### Collected data entries:
--- START ---
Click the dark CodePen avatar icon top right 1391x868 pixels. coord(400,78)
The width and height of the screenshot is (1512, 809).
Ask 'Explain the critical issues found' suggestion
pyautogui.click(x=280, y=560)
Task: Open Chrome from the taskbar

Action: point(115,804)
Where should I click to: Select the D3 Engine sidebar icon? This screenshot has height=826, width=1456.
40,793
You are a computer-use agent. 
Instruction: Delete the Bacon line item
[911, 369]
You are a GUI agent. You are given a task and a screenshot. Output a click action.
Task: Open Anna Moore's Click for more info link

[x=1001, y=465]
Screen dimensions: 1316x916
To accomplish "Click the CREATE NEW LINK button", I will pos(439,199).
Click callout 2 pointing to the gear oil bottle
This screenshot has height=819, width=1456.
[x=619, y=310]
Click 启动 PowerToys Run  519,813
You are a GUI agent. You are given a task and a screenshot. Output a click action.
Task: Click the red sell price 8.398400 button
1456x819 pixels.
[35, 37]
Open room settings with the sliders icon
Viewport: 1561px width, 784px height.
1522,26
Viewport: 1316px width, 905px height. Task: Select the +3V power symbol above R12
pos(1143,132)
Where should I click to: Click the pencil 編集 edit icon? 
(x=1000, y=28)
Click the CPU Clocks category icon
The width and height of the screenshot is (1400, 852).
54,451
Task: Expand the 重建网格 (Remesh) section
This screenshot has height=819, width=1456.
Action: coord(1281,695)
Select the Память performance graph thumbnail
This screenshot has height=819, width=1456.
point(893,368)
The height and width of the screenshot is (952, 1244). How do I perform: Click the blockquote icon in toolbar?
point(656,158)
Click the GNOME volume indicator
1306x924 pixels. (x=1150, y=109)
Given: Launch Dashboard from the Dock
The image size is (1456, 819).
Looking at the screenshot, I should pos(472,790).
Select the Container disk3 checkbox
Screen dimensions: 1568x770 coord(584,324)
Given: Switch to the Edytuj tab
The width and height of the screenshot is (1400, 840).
--- END ---
### What needs to be done:
Working through the records, find each line containing the word "button" and copy it.

### Your solution:
To accomplish "Click the CREATE NEW LINK button", I will pos(439,199).
Task: Click the red sell price 8.398400 button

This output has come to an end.